We arrived in San Julian de Illa de Arousa in time for the Fiesta de Navajas – the razor clam festival. We were thrilled to discover that this town is so enamored of the razor clam that it has its very own festival, complete with Spongebob Squarepants fairground rides, and more razor clams to eat than frankly I care to think about!
Ria de Arousa is Spain’s mussel capital. Let me share some statistics that made my eyes pop: The Galician Rias produce 95% of all mussels grown in Spain, and Spain itself produces 60% of the world’s mussels! There are 3,500 licensed bateas – mussel rafts – in the Rias, half of which are in Ria de Arousa. Beneath each raft hang 20-metre ropes on which the mussels grow. The more mathematically minded Julian assured me that this works out at 28.something percent of the world’s mussels are probably produced in the Ria de Arousa alone.

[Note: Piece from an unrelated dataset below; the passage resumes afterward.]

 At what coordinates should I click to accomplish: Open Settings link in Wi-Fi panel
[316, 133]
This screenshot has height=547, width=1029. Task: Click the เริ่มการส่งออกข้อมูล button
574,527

We’ve met many a yachtsman who has bemoaned the presence of these bateas, taking up their precious tacking space. I like them. They seem to be the least invasive or environmentally damaging form of aquaculture that I’ve come across, and the towns in the region seem to be prospering, despite Spain’s recent economic hardships. Horray for the lowly mussel.
In every tourist office in every town we are presented with a local mussel recipe booklet, containing some bizarre combinations from people trying too hard to make the most of mussels. Garlic, white wine and a crusty loaf of bread is all I need to dress up my mejillones. We’ve gathered enough from the rocks for a few dinners, but it’ll be a while before I try them a la pineapple!
Besides the ubiquitous mussels, there are 1,143 other shellfish farms in the Rias, mostly growing clams (I’ve been doing my homework). Julian and the girls have taken to joining the locals here in Cabo Cruz, where we are currently anchored, in digging for clams at each low water. Last night I added them to a paella; I’ve yet to decide what to do this evening.
From churches when we first arrived in Galicia, our cultural explorations now revolve around old canneries. There is a profusion of them along this coast, turned into museums celebrating each town’s canning history!! Who woulda thunk it? Those canned mussels, clams, cockles, not to mention sardines and other fishy wonders have found their way to all corners to the planet.
I wouldn’t choose molluscs for my last meal, and likely not my second last meal either. But I’m thoroughly enjoying the high esteem in which they are held here in Galicia. They are impossible to avoid, and given that they have inspired art and poetry and celebration, we at least can give them their due respect and eat a few. One of these days I’ll build up the courage to try a razor clam!